## Exercise directions
I would like you to transcribe all of the data exactly.
━━━━━━━━━━
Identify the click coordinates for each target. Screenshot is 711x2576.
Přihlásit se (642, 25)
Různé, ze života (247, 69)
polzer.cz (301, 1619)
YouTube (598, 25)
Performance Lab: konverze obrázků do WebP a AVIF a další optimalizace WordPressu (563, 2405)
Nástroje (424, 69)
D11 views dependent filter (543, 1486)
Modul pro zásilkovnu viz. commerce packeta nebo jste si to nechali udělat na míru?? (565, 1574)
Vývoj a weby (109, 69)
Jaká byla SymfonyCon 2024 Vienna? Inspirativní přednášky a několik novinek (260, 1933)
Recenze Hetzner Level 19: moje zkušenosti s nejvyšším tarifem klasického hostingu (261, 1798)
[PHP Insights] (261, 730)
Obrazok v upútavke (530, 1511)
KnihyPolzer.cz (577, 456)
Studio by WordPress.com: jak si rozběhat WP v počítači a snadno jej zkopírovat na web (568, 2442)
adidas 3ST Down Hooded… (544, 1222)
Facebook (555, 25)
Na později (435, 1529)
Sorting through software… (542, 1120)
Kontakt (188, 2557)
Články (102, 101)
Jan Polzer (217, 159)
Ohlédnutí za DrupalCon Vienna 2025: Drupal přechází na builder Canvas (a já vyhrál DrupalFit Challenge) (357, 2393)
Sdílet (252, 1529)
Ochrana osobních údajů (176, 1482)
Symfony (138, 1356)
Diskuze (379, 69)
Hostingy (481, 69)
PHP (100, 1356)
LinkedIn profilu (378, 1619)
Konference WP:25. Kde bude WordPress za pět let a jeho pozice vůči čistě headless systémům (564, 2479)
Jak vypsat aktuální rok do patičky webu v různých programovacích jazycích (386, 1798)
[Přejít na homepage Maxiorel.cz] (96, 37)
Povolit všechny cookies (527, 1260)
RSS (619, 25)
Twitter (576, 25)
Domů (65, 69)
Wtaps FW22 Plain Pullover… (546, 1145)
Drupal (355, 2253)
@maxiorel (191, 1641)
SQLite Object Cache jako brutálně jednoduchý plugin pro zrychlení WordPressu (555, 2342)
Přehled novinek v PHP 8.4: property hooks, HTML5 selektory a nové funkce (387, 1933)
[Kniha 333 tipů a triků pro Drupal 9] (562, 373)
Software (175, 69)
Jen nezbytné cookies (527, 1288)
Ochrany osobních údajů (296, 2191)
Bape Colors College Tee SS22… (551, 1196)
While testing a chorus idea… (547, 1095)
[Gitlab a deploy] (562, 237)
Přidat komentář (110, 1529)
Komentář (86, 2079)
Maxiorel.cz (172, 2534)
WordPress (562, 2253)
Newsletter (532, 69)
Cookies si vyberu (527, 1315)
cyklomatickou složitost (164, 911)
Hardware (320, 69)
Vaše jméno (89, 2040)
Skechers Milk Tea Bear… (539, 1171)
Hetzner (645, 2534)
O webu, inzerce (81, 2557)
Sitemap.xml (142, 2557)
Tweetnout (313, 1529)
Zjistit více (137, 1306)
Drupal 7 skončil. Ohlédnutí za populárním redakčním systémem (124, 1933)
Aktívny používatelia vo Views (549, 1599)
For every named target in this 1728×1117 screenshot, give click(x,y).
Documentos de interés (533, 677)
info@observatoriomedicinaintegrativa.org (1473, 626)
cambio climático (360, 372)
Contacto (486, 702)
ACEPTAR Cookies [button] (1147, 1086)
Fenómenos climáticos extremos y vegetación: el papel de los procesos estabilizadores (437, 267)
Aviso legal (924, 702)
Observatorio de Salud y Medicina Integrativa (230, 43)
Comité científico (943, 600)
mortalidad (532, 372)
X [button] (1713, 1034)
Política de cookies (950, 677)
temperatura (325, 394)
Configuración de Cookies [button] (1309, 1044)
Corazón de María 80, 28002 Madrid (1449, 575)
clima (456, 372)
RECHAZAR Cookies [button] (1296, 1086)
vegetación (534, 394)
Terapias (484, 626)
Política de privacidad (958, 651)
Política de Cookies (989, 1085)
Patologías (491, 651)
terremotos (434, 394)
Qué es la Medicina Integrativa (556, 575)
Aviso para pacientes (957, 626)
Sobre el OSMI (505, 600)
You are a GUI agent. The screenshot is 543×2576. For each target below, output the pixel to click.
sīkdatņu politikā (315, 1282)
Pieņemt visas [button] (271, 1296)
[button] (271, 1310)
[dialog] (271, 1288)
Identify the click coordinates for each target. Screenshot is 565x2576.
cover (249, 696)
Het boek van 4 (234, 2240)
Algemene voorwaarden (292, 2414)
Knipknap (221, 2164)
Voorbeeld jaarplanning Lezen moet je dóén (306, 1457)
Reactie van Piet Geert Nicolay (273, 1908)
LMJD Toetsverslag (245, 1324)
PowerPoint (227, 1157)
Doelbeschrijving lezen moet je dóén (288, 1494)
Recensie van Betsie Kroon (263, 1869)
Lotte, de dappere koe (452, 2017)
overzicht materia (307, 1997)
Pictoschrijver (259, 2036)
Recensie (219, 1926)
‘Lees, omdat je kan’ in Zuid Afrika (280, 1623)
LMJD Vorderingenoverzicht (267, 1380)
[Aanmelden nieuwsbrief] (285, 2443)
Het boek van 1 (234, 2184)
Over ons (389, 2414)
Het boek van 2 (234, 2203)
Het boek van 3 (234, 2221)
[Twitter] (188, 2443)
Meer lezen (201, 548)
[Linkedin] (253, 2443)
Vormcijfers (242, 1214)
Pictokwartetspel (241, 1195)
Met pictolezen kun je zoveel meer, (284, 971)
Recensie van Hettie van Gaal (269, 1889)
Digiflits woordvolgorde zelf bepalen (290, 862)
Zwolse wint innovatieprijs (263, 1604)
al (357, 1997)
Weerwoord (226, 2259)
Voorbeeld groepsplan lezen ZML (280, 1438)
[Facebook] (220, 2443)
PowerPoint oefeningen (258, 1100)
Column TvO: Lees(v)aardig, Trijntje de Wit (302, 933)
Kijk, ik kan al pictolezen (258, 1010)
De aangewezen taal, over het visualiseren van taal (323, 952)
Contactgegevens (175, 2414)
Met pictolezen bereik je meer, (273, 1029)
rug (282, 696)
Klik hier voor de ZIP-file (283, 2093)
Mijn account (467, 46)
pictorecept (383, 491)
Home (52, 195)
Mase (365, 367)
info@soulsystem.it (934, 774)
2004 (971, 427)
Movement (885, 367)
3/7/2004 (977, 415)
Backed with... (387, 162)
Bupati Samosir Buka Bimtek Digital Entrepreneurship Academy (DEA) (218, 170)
━━━━━━━━━━
## Your solution
Identify the click coordinates for each target. Screenshot is 711x2576.
Přihlásit se (642, 25)
Různé, ze života (247, 69)
polzer.cz (301, 1619)
YouTube (598, 25)
Performance Lab: konverze obrázků do WebP a AVIF a další optimalizace WordPressu (563, 2405)
Nástroje (424, 69)
D11 views dependent filter (543, 1486)
Modul pro zásilkovnu viz. commerce packeta nebo jste si to nechali udělat na míru?? (565, 1574)
Vývoj a weby (109, 69)
Jaká byla SymfonyCon 2024 Vienna? Inspirativní přednášky a několik novinek (260, 1933)
Recenze Hetzner Level 19: moje zkušenosti s nejvyšším tarifem klasického hostingu (261, 1798)
[PHP Insights] (261, 730)
Obrazok v upútavke (530, 1511)
KnihyPolzer.cz (577, 456)
Studio by WordPress.com: jak si rozběhat WP v počítači a snadno jej zkopírovat na web (568, 2442)
adidas 3ST Down Hooded… (544, 1222)
Facebook (555, 25)
Na později (435, 1529)
Sorting through software… (542, 1120)
Kontakt (188, 2557)
Články (102, 101)
Jan Polzer (217, 159)
Ohlédnutí za DrupalCon Vienna 2025: Drupal přechází na builder Canvas (a já vyhrál DrupalFit Challenge) (357, 2393)
Sdílet (252, 1529)
Ochrana osobních údajů (176, 1482)
Symfony (138, 1356)
Diskuze (379, 69)
Hostingy (481, 69)
PHP (100, 1356)
LinkedIn profilu (378, 1619)
Konference WP:25. Kde bude WordPress za pět let a jeho pozice vůči čistě headless systémům (564, 2479)
Jak vypsat aktuální rok do patičky webu v různých programovacích jazycích (386, 1798)
[Přejít na homepage Maxiorel.cz] (96, 37)
Povolit všechny cookies (527, 1260)
RSS (619, 25)
Twitter (576, 25)
Domů (65, 69)
Wtaps FW22 Plain Pullover… (546, 1145)
Drupal (355, 2253)
@maxiorel (191, 1641)
SQLite Object Cache jako brutálně jednoduchý plugin pro zrychlení WordPressu (555, 2342)
Přehled novinek v PHP 8.4: property hooks, HTML5 selektory a nové funkce (387, 1933)
[Kniha 333 tipů a triků pro Drupal 9] (562, 373)
Software (175, 69)
Jen nezbytné cookies (527, 1288)
Ochrany osobních údajů (296, 2191)
Bape Colors College Tee SS22… (551, 1196)
While testing a chorus idea… (547, 1095)
[Gitlab a deploy] (562, 237)
Přidat komentář (110, 1529)
Komentář (86, 2079)
Maxiorel.cz (172, 2534)
WordPress (562, 2253)
Newsletter (532, 69)
Cookies si vyberu (527, 1315)
cyklomatickou složitost (164, 911)
Hardware (320, 69)
Vaše jméno (89, 2040)
Skechers Milk Tea Bear… (539, 1171)
Hetzner (645, 2534)
O webu, inzerce (81, 2557)
Sitemap.xml (142, 2557)
Tweetnout (313, 1529)
Zjistit více (137, 1306)
Drupal 7 skončil. Ohlédnutí za populárním redakčním systémem (124, 1933)
Aktívny používatelia vo Views (549, 1599)
For every named target in this 1728×1117 screenshot, give click(x,y).
Documentos de interés (533, 677)
info@observatoriomedicinaintegrativa.org (1473, 626)
cambio climático (360, 372)
Contacto (486, 702)
ACEPTAR Cookies [button] (1147, 1086)
Fenómenos climáticos extremos y vegetación: el papel de los procesos estabilizadores (437, 267)
Aviso legal (924, 702)
Observatorio de Salud y Medicina Integrativa (230, 43)
Comité científico (943, 600)
mortalidad (532, 372)
X [button] (1713, 1034)
Política de cookies (950, 677)
temperatura (325, 394)
Configuración de Cookies [button] (1309, 1044)
Corazón de María 80, 28002 Madrid (1449, 575)
clima (456, 372)
RECHAZAR Cookies [button] (1296, 1086)
vegetación (534, 394)
Terapias (484, 626)
Política de privacidad (958, 651)
Política de Cookies (989, 1085)
Patologías (491, 651)
terremotos (434, 394)
Qué es la Medicina Integrativa (556, 575)
Aviso para pacientes (957, 626)
Sobre el OSMI (505, 600)
You are a GUI agent. The screenshot is 543×2576. For each target below, output the pixel to click.
sīkdatņu politikā (315, 1282)
Pieņemt visas [button] (271, 1296)
[button] (271, 1310)
[dialog] (271, 1288)
Identify the click coordinates for each target. Screenshot is 565x2576.
cover (249, 696)
Het boek van 4 (234, 2240)
Algemene voorwaarden (292, 2414)
Knipknap (221, 2164)
Voorbeeld jaarplanning Lezen moet je dóén (306, 1457)
Reactie van Piet Geert Nicolay (273, 1908)
LMJD Toetsverslag (245, 1324)
PowerPoint (227, 1157)
Doelbeschrijving lezen moet je dóén (288, 1494)
Recensie van Betsie Kroon (263, 1869)
Lotte, de dappere koe (452, 2017)
overzicht materia (307, 1997)
Pictoschrijver (259, 2036)
Recensie (219, 1926)
‘Lees, omdat je kan’ in Zuid Afrika (280, 1623)
LMJD Vorderingenoverzicht (267, 1380)
[Aanmelden nieuwsbrief] (285, 2443)
Het boek van 1 (234, 2184)
Over ons (389, 2414)
Het boek van 2 (234, 2203)
Het boek van 3 (234, 2221)
[Twitter] (188, 2443)
Meer lezen (201, 548)
[Linkedin] (253, 2443)
Vormcijfers (242, 1214)
Pictokwartetspel (241, 1195)
Met pictolezen kun je zoveel meer, (284, 971)
Recensie van Hettie van Gaal (269, 1889)
Digiflits woordvolgorde zelf bepalen (290, 862)
Zwolse wint innovatieprijs (263, 1604)
al (357, 1997)
Weerwoord (226, 2259)
Voorbeeld groepsplan lezen ZML (280, 1438)
[Facebook] (220, 2443)
PowerPoint oefeningen (258, 1100)
Column TvO: Lees(v)aardig, Trijntje de Wit (302, 933)
Kijk, ik kan al pictolezen (258, 1010)
De aangewezen taal, over het visualiseren van taal (323, 952)
Contactgegevens (175, 2414)
Met pictolezen bereik je meer, (273, 1029)
rug (282, 696)
Klik hier voor de ZIP-file (283, 2093)
Mijn account (467, 46)
pictorecept (383, 491)
Home (52, 195)
Mase (365, 367)
info@soulsystem.it (934, 774)
2004 (971, 427)
Movement (885, 367)
3/7/2004 (977, 415)
Backed with... (387, 162)
Bupati Samosir Buka Bimtek Digital Entrepreneurship Academy (DEA) (218, 170)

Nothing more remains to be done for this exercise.